### DOCUMENT TEXT
==================================================

This is probably best understood by extrapolating such proposals to their logical extremes. Suppose that we wholly eliminated the Social Security payroll tax – not just temporarily, but permanently – and that we restored the revenue to Social Security through countless trillions in general revenues, stretched over perpetuity. Even if this is a meritorious economic policy, it clearly destroys the rationale for maintaining a separate Social Security Trust Fund. A version of this problem exists regardless of the size and duration of the general revenue transfers.
Some advocates of a payroll tax reduction have sought to wave away these policy concerns. In a typical example, John Makin stated, “Opponents (of a payroll tax reduction) will claim that it constitutes a threat to maintaining Social Security and Medicare benefits. That claim would be unfortunate and untrue. The federal government is obligated to pay retirement and medical benefits whether it finances them out of a payroll tax, an income tax, or by additional borrowing, which would be the case in current circumstances.”
This argument, however, misses something important. What is the amount of these obligations? Currently, an individual’s Social Security benefit entitlement is proportional to his payroll taxes contributed. Further, the total amount of benefits obligated by the Social Security system is constrained by the total amount of payroll taxes collected. If these payroll taxes are cut, then these entitlement benefits should (if honest accounting is used) be cut as well.

==================================================

### SOURCE MATERIAL
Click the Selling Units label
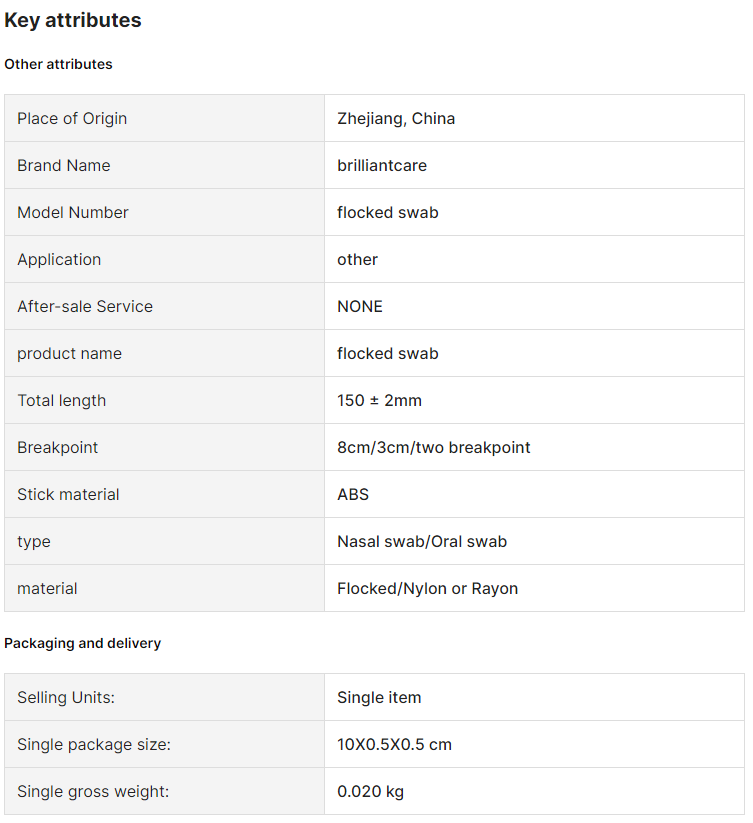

==================================================

### EXERCISE DETAILS
According to the passage on cutting the Social Security payroll tax, what is an individual's Social Security benefit entitlement currently proportional to?

### TASK OUTPUT
The payroll taxes the individual contributed.